* ENTRIES SHOWN *
━━━━━━━━━━━━━━━━━━━━
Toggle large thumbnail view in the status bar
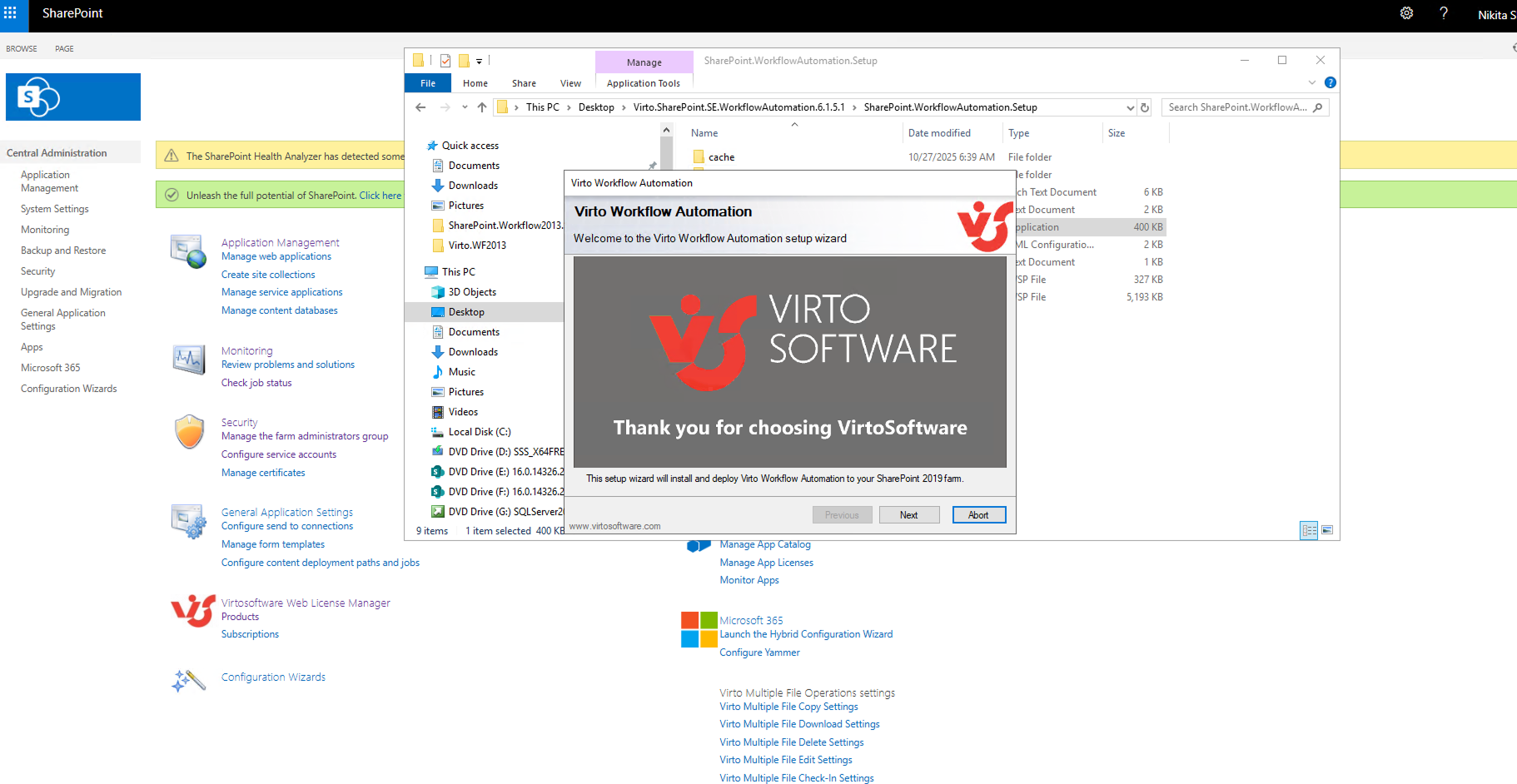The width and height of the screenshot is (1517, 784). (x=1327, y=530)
━━━━━━━━━━━━━━━━━━━━
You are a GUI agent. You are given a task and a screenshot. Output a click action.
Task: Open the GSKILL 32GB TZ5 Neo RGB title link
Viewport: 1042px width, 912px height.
━━━━━━━━━━━━━━━━━━━━
* WHAT IS EXPECTED *
Express the part of the listing that opens with the line containing "You are a GUI" and closes with the line containing "Viewport: 1042px width, 912px height.", both included, as a numbered list with blank lines left out.

* SOLVED PROBLEM *
1. You are a GUI agent. You are given a task and a screenshot. Output a click action.
2. Task: Open the GSKILL 32GB TZ5 Neo RGB title link
3. Viewport: 1042px width, 912px height.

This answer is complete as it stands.